Les folies de Tschumi ! Quand je suis arrivé, il n’y avait plus que cinq folies qui étaient éclairées. Je suis allé voir Bernard Tschumi, pour lui dire que si l’on rénove les folies comme si c’était des monuments historiques, ce sera au rythme d’une tous les six ans, et comme il y en a 26 cela va durer une éternité. Il a tout de suite été d’accord pour les restaurer avec des matériaux disponibles dans les magasins de bricolage, de sorte que l’on a pu refaire des portes aux normes PMR (personnes à mobilité réduite), reconstituer des espaces, recréer des toilettes, choses qui n’avaient pas été pensées au début et qui rendaient ces folies inutilisables. Sur certaines folies il a fallu retirer chaque tôle – émaillée dans la masse –, les renvoyer en Allemagne puis les remonter. Si on n’avait pas fait cela, elles se seraient détériorées. Nous avons mis des ampoules LED pour reconstituer les lignes de Tschumi et révéler cette féerie.
 

Vous avez donné un nouveau souffle à la programmation de la Grande Halle. Peut-on dire qu’elle est plus tournée vers l’art contemporain et plus festive, un peu sur le modèle de Lille 3000 ?

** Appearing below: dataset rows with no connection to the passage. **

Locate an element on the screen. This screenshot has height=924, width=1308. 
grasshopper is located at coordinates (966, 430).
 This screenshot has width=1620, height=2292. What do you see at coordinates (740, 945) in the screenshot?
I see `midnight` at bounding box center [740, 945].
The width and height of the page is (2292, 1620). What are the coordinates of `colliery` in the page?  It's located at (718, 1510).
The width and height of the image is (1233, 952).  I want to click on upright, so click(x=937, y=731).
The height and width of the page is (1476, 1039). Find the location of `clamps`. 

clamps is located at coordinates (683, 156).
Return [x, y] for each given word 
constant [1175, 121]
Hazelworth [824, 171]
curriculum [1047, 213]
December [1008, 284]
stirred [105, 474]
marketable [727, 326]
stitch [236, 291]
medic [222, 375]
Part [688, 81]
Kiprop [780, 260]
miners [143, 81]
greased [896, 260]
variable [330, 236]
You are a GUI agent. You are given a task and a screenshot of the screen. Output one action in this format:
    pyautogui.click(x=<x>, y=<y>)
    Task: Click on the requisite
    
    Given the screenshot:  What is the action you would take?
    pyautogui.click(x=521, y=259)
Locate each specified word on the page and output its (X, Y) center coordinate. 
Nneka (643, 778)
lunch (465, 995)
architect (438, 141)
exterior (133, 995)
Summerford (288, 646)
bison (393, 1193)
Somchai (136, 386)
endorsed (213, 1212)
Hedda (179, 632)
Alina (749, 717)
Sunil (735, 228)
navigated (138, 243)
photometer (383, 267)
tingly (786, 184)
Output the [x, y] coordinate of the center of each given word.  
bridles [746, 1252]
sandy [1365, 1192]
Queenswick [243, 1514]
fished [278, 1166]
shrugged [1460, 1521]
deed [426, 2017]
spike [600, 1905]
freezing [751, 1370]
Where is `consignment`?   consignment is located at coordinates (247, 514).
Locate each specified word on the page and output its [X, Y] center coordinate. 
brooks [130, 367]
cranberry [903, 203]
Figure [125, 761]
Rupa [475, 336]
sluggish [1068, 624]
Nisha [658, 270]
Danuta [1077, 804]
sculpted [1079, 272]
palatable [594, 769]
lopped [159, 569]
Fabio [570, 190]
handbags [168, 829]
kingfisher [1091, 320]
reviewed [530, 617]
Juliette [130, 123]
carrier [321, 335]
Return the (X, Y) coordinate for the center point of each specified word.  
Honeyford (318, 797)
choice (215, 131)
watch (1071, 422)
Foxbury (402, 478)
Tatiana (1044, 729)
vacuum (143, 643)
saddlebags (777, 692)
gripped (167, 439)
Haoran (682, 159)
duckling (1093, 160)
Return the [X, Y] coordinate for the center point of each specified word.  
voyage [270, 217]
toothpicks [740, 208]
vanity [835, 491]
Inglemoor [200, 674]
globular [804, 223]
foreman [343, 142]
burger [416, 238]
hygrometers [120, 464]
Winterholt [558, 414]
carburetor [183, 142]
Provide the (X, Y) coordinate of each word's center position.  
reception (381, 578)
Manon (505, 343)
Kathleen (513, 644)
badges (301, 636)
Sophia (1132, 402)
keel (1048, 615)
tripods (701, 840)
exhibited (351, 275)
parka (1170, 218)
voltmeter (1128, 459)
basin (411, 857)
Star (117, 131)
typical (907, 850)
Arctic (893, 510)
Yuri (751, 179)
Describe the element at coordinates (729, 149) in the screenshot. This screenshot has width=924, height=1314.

Oui, c’est notre volonté. De la convivialité d’abord, nous avons installé des bars comme dans le Nord, où l’on vient plus pour boire une bière avec des copains que pour voir des spectacles – ce n’est pas le cas à Paris, mais la convivialité a vraiment été un point clef. Dans le même temps, nous avons quasiment doublé la programmation, qui se poursuit maintenant pendant l’été. Il y a toujours des salons, de la danse, du théâtre, de la musique, des conférences, des festivals pluridisciplinaires et nous avons remis en place une politique d’exposition. « 100 % Beaux-Arts », une exposition de jeunes artistes sortis des Beaux-Arts de Paris, vient de se terminer ; le 15 mai ouvre une installation immersive du collectif japonais teamLab. En septembre nous organiserons les 30 ans du festival Visa pour l’image de Perpignan. L’an prochain – c’est une exclusivité pour Le Journal des Arts–, nous accueillerons l’exposition « Toutankhamon », qui réunit actuellement 160 pièces de la tombe prêtées par le Musée du Caire au California Science Center de Los Angeles. C’est notre idée de la diversité, nous ne faisons que de la programmation hors sol. On imagine cette exposition au Grand Palais, au Petit Palais, au Louvre, et je suis sûr que l’on va me demander « pourquoi la Villette » ? Et ma réponse, comme je l’ai toujours eue à Lille, c’est « pourquoi pas ? »
 

Ce mélange d’art contemporain et de populaire peut-il fonctionner à Paris de la même façon qu’à Lille ?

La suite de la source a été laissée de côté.